When New Jersey lawmakers passed a law in 2020 meant to free more gravely ill people from prison so they could die at home, they also ordered state corrections officials to reinvest any savings into programs that aid reentry and reduce recidivism. Five years later, officials have yet to do so.

Seven seriously ill people have been freed from state prisons since 2021 under the compassionate release law, cutting a combined 1,849 days off their sentences and saving the system, by the Department of Corrections’ own estimate, $71,585. But that money remains in departmental coffers, unspent….

The law replaced a 1997 medical release statute under which hardly anyone got released. But the newer law has not had much more success, averaging just over one person a year freed. That makes little sense to prison reformers, who say health care costs soar as the prison population grays while recidivism risks fall as people age….

Department officials placed blame on judges, who ultimately decide whether to free the people the department deems eligible. Thirty-six people met eligibility requirements in the past five years, but judges did not approve 26 of them for release (another three await court decisions), according to departmental data.  To be eligible, a person must have a terminal illness or be permanently physically incapacitated by a medical condition they didn’t have when sentenced and that requires 24-hour care….

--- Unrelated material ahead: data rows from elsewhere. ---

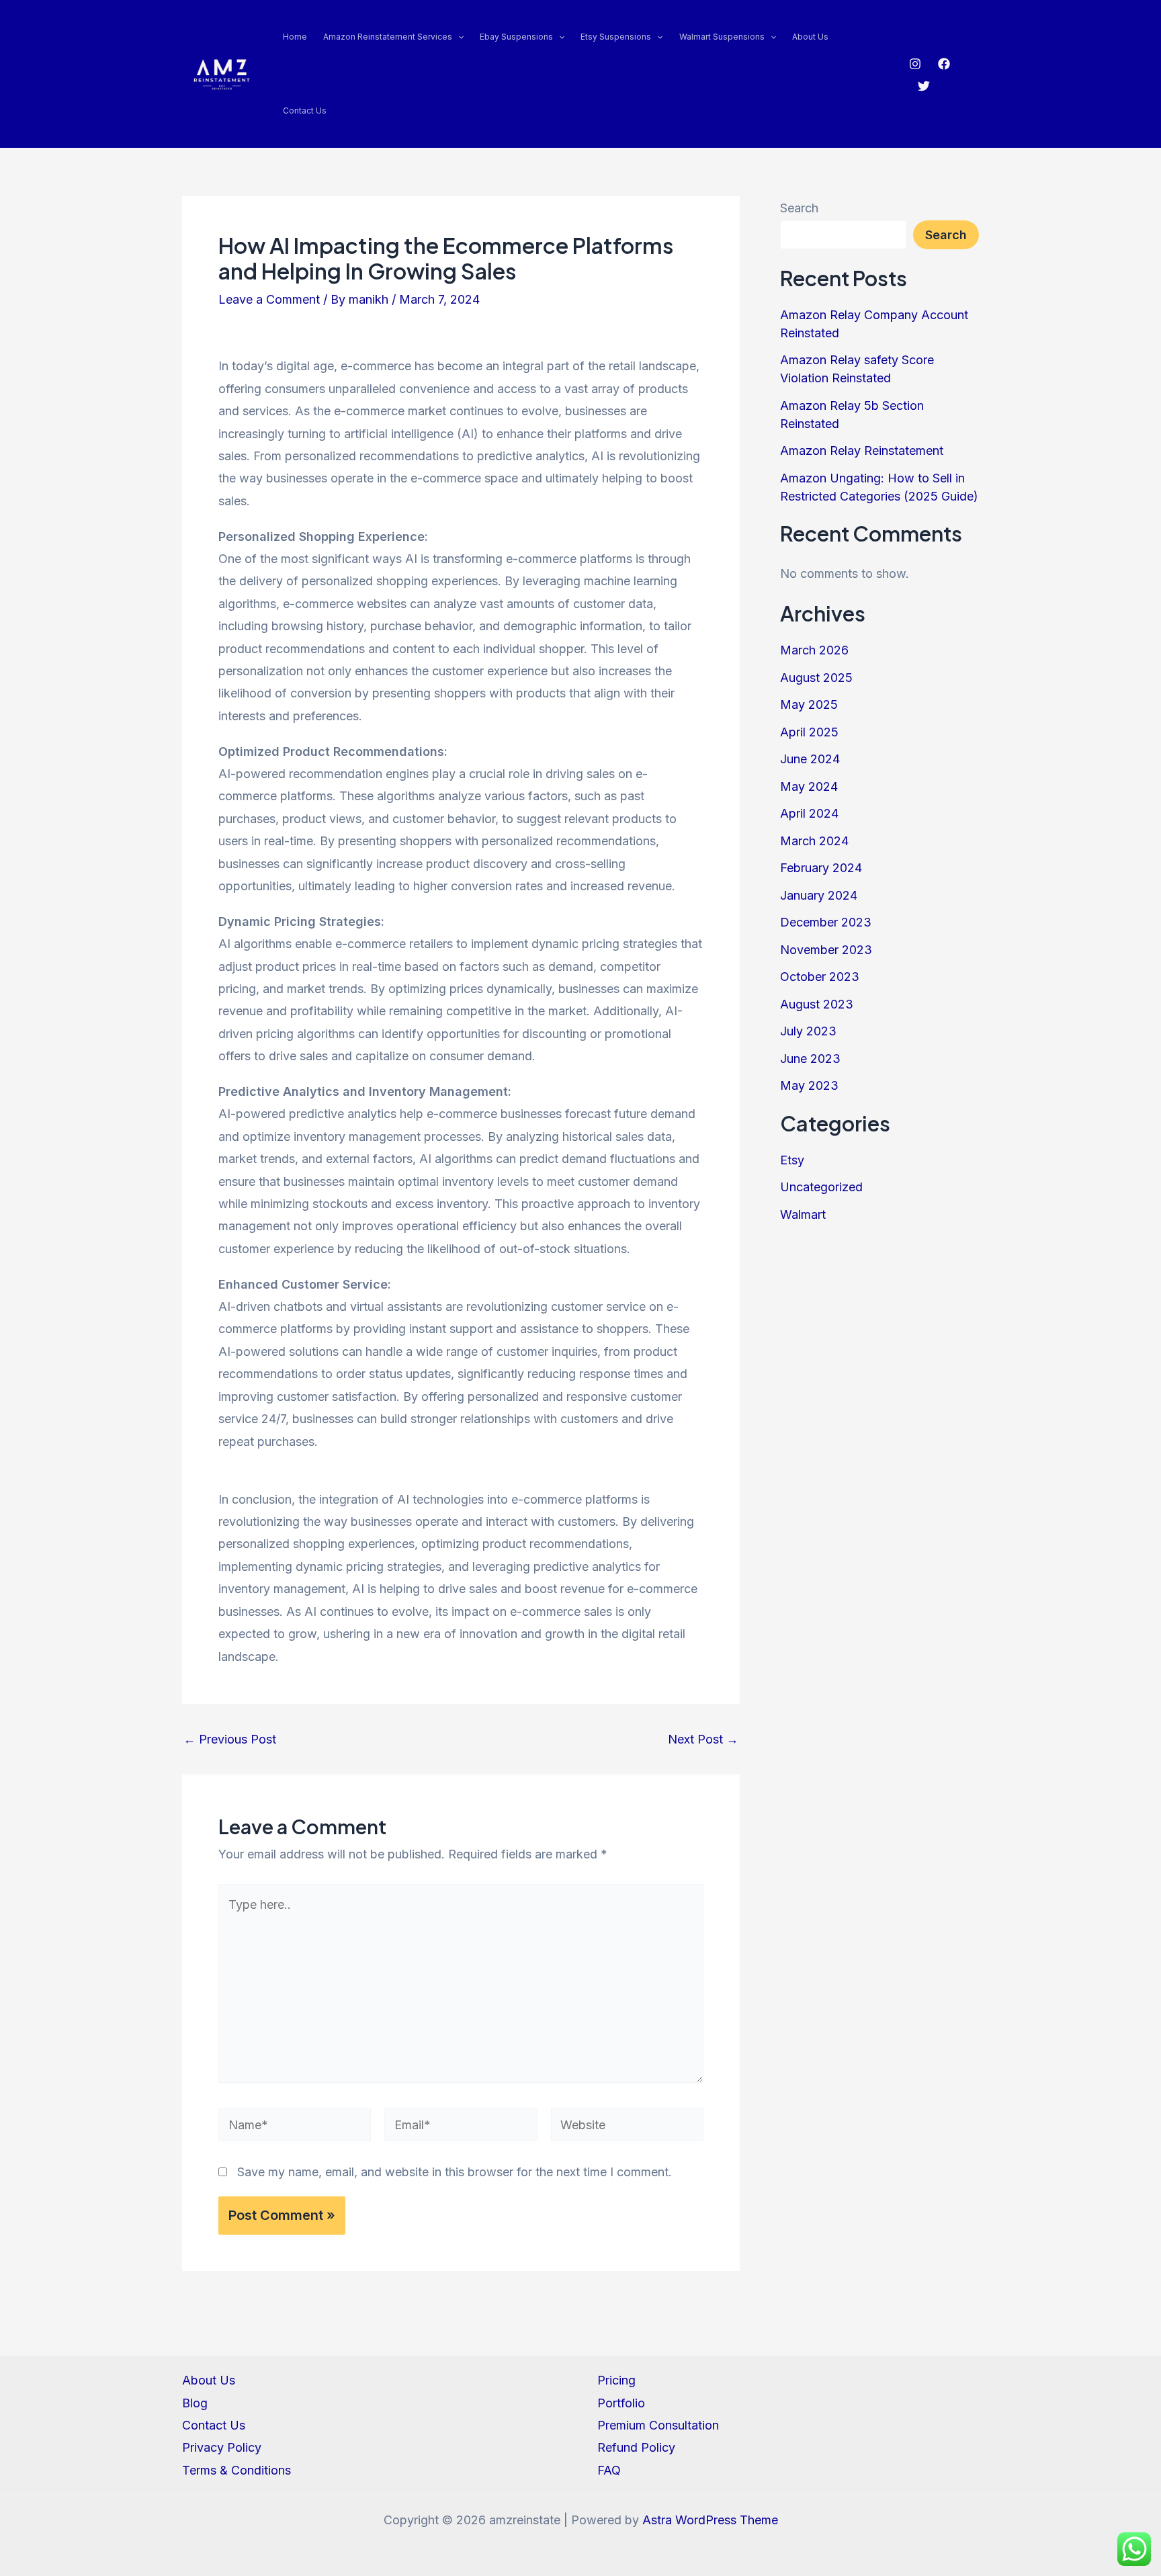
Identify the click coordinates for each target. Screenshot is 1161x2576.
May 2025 (809, 704)
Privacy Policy (221, 2447)
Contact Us (305, 110)
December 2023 (825, 922)
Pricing (616, 2380)
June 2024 (810, 759)
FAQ (609, 2470)
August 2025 (816, 678)
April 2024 (809, 813)
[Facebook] (944, 64)
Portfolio (621, 2403)
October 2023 (819, 977)
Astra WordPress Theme (710, 2520)
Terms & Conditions (236, 2470)
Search (799, 208)
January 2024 (818, 895)
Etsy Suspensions (615, 37)
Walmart (803, 1214)
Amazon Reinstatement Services (387, 37)
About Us (810, 37)
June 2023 (810, 1058)
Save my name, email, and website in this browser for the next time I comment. (454, 2172)
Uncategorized (821, 1187)
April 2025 (809, 732)
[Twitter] (924, 86)
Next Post (703, 1739)
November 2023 (826, 950)
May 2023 (809, 1085)
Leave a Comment (269, 299)
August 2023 (816, 1004)
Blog (195, 2403)
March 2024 (814, 841)
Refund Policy (636, 2447)
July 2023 (808, 1031)
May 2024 (809, 786)
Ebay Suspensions (516, 37)
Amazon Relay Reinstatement (861, 450)
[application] (458, 37)
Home (295, 37)
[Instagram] (915, 64)
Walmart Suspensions (722, 37)
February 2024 (821, 868)
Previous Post (229, 1739)
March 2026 (814, 650)
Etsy (792, 1160)
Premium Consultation (658, 2425)
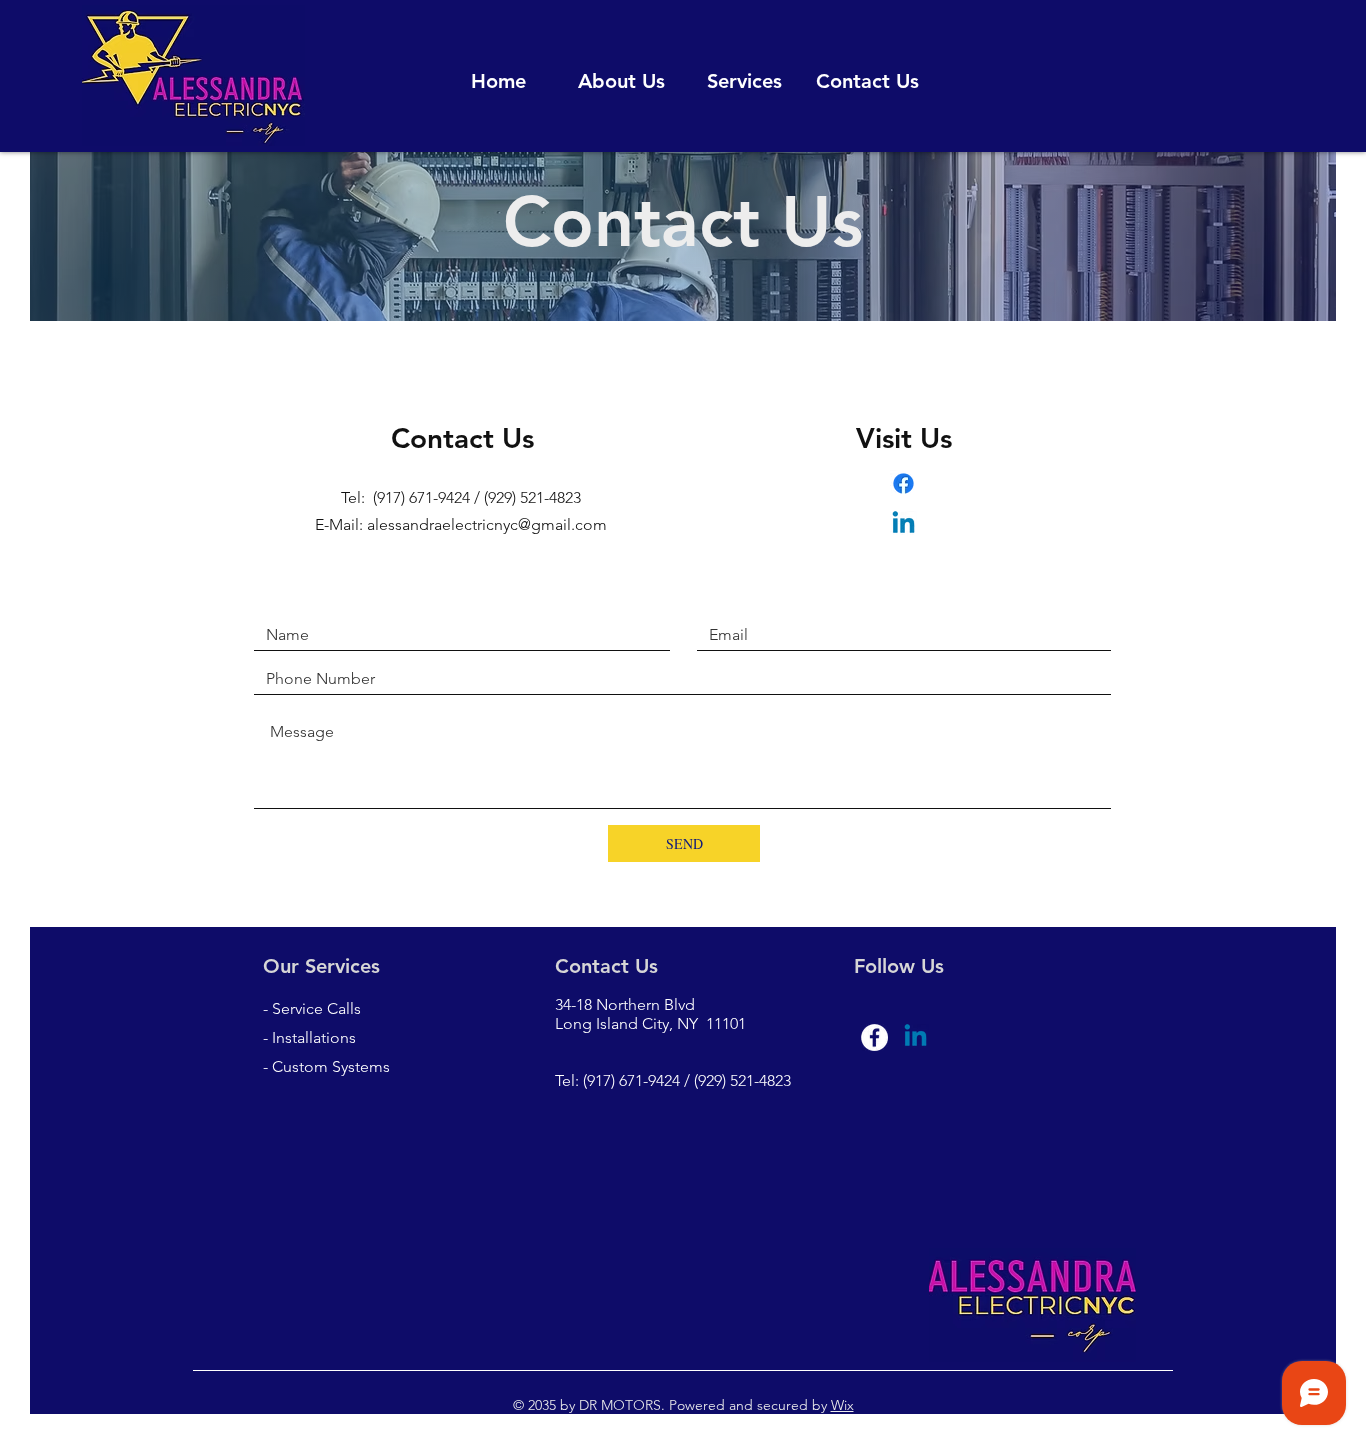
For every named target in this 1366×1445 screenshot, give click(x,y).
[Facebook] (903, 483)
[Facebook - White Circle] (874, 1037)
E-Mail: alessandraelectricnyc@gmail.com (461, 524)
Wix (842, 1405)
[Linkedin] (903, 524)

While New Jersey could save more if more people were freed on compassionate release, it’s tough to quantify exactly how many eligible people remain behind bars or have been rejected as ineligible.  To get compassionate release, incarcerated people must be medically evaluated by prison health care providers and be granted a certificate of eligibility from the department.  Superior Court judges then decide whether to grant their release.

Corrections officials did not respond to the New Jersey Monitor’s questions on how many people have applied for consideration.  The department also denied a public records request for those applications, citing health privacy restrictions.  Peter McAleer, a courts spokesman, said the court system does not track compassionate release cases. Almost 1,100 people now incarcerated in New Jersey state prisons are 60 or older, departmental data shows.